The seasonality apparent from our study does not readily relate to the main recognised risk factors; increased age and genetics/family history do not vary with the season, physical activity (likely to be higher during summer months, so if anything, would be protective), leaving obesity, and diet. For most in New Zealand, summer is the time of eating fresh salads and seasonal fruits, together with increased outdoor physical activity accompanied by greater vitamin D production. Hypothetically, red meat consumption may increase over summer months when barbecues are popular, and perhaps the impact of that could accumulate and carry through into autumn. It is possible that seasonal changes in the microbiome or in alcohol consumption could be relevant, but the evidence for these as risk factors is sparse.

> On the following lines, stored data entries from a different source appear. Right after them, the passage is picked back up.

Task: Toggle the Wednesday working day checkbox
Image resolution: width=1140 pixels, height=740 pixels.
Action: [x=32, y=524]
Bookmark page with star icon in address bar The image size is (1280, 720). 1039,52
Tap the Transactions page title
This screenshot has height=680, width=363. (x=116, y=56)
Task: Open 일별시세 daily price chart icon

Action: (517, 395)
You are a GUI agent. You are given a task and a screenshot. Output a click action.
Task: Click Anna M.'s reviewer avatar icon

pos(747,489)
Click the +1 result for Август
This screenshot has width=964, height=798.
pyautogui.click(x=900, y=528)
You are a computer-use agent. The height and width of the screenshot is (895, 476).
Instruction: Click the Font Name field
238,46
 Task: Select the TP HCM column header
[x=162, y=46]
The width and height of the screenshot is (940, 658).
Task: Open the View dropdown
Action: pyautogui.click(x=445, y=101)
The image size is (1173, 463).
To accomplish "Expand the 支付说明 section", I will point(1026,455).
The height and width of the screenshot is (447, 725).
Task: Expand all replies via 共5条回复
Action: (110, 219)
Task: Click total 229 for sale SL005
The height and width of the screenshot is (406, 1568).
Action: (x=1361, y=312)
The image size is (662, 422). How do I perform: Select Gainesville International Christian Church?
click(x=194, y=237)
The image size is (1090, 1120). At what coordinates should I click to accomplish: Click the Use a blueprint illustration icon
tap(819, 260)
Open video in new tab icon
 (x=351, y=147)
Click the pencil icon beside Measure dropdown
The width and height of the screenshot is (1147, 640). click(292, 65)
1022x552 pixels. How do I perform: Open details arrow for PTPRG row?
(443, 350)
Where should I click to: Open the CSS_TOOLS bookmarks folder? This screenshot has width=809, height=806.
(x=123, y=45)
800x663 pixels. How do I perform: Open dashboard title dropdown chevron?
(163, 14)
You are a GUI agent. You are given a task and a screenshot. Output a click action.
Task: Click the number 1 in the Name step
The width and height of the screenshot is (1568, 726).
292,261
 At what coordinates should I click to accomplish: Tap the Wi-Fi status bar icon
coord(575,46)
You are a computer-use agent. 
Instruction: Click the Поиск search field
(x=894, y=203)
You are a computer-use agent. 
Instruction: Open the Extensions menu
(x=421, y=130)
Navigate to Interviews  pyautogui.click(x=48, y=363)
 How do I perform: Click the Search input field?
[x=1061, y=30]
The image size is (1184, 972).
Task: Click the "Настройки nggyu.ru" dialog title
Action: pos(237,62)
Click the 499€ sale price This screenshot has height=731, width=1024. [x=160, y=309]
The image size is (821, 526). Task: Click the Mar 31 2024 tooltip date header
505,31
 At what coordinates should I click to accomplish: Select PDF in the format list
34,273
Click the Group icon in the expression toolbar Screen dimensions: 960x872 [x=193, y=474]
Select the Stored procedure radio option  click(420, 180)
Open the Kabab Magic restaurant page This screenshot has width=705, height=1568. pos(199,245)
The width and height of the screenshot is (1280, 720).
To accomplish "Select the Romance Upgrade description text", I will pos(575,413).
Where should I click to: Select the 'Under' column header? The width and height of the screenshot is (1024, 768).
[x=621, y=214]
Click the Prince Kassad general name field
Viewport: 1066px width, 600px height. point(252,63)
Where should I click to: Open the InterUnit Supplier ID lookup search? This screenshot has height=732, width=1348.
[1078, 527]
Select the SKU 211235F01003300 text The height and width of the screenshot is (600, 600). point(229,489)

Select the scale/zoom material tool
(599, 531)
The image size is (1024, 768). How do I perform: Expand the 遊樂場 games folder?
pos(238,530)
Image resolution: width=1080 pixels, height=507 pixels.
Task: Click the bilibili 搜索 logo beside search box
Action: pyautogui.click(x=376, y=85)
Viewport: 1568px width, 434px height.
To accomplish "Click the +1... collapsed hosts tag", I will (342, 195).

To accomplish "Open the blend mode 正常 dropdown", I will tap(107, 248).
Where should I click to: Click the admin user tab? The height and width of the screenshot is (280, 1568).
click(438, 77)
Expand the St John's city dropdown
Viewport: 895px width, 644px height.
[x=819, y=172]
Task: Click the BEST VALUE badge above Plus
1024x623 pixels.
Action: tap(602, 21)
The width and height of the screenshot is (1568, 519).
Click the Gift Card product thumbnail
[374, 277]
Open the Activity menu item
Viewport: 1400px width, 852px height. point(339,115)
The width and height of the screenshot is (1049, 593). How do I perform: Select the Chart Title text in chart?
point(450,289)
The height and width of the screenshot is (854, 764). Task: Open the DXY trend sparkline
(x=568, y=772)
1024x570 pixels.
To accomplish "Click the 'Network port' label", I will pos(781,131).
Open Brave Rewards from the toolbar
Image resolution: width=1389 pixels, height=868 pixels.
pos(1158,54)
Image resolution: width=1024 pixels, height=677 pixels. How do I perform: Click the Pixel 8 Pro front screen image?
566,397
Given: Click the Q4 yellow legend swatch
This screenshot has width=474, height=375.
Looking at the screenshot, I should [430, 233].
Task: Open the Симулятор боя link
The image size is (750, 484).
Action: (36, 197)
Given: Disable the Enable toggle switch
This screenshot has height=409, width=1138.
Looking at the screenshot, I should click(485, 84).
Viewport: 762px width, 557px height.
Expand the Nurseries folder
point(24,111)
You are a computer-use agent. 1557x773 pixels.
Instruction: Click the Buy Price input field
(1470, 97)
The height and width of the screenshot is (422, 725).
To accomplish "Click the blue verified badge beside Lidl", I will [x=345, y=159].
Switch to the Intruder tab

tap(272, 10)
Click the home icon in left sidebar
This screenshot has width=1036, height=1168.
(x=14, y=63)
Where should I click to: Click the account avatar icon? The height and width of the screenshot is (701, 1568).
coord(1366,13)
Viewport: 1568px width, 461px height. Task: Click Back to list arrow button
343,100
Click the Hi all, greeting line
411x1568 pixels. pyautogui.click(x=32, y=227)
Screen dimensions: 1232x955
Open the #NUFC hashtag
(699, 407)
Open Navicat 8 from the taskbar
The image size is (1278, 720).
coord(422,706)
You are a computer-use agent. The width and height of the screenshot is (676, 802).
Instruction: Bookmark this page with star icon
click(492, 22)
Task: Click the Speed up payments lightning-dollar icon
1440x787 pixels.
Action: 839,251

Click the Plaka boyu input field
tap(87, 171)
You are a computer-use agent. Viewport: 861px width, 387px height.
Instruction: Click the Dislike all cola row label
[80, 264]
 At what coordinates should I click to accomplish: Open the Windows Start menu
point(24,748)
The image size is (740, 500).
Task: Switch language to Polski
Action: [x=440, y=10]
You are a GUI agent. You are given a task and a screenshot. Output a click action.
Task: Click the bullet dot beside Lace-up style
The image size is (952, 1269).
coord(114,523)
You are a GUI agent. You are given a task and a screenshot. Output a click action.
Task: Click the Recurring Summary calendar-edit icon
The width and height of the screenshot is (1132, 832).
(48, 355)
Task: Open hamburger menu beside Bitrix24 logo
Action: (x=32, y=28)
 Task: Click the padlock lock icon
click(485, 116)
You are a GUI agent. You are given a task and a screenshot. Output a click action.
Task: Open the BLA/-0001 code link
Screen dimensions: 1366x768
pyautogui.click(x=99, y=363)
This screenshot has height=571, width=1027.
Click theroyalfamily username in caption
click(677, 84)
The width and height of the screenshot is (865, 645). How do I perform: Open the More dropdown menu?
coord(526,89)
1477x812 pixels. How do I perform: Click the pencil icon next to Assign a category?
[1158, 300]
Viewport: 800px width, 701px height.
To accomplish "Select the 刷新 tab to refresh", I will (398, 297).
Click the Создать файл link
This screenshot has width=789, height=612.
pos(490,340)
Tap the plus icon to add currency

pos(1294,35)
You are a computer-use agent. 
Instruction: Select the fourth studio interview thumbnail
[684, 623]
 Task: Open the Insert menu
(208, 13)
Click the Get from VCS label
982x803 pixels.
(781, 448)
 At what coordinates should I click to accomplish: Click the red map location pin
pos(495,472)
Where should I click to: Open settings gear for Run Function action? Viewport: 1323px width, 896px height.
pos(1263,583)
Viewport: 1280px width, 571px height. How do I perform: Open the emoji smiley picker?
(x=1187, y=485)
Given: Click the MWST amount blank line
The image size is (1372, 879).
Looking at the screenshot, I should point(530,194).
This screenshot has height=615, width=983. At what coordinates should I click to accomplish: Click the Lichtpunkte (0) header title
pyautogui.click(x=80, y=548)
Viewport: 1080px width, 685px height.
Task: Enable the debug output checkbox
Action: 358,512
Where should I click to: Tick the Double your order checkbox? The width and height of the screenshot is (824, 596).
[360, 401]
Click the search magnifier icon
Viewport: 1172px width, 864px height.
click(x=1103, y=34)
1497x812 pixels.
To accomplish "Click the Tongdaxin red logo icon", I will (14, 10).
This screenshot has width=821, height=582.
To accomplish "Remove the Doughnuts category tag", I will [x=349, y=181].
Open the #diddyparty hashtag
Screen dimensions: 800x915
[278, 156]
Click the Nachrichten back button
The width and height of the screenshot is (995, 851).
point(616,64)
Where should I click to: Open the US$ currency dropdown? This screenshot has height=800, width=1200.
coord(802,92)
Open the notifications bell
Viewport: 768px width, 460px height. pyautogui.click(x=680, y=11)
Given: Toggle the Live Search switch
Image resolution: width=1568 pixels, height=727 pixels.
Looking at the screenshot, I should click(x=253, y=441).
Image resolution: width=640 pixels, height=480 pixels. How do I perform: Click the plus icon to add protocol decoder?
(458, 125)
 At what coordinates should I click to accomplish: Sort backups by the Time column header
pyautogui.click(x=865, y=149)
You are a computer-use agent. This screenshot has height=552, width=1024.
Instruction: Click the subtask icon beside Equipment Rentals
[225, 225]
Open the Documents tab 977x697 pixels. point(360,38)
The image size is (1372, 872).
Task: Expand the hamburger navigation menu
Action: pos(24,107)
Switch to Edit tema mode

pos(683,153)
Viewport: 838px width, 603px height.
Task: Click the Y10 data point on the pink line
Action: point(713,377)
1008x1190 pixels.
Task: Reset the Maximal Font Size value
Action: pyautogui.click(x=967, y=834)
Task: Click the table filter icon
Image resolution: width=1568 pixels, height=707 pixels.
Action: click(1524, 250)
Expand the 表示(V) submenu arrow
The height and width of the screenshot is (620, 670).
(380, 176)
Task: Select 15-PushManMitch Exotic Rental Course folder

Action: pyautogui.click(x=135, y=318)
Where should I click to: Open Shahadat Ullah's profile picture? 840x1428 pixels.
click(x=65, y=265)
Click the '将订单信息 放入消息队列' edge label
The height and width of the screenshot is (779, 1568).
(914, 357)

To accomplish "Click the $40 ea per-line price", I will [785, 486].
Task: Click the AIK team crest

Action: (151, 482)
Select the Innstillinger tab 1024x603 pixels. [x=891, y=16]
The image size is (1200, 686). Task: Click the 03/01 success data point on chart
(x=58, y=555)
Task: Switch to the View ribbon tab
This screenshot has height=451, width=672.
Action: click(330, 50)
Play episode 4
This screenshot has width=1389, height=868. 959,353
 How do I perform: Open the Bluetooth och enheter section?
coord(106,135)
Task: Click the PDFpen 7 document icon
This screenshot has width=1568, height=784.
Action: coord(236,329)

The strengths of this study include a national hospitalisation database with 16 years of data, which improves reliability and accuracy of our findings, particularly for the southern hemisphere where seasonality data is sparse. We analysed acute diverticular disease counts (not rates) to avoid the influence of any seasonality of overall hospital admissions or the general population over this long study period. Moreover, the use of widely used seasonal adjustment methods (Census X-11) and a combined test to identify seasonality improves the internal validity of our seasonality findings. This study also has several limitations. Our reliance on ICD-10 codes is limited by the accuracy of coding, and it is not possible to confidently ascribe from ICD-10-coded data to different subgroups, for example, acute diverticulitis, diverticular perforation/abscess, or diverticular bleed [26]. Therefore, our seasonality findings cannot be really linked to the detailed subgroups of acute diverticular disease. Coding accuracy, appropriateness, and timeliness of the discharge diagnosis were not possible to validate. Despite our attempt to account for potential sources of seasonal variation by analysing seasonal amplitude for different demographic subgroups, data for other potentially causal factors such as seasonal dietary patterns, obesity, and physical activity were not collected or modelled in our study. Further, ethnicity-based variations may be explained or confounded by different age distributions between Māori and non-Māori with diverticular disease [27] and with regional distribution, with many Māori living in northern and central regions [39]. Overall, causal factors and sources of the seasonality of acute diverticular disease remain poorly explained.

Conclusion

Acute diverticular disease admissions in New Zealand exhibit seasonal variations with a peak in early-autumn (March) and a trough in early-spring (September). Seasonal variations are significantly associated with ethnicity, age, and region, but not with gender. This study highlights how little is known about the causal risk factors of diverticular disease and the importance of using established cohort to develop and clarify knowledge in this area. In particular, further work is needed on seasonally varying risk factors such as diet, physical activity, and changes in the gut microbiota to identify and inform preventative strategies for diverticular disease.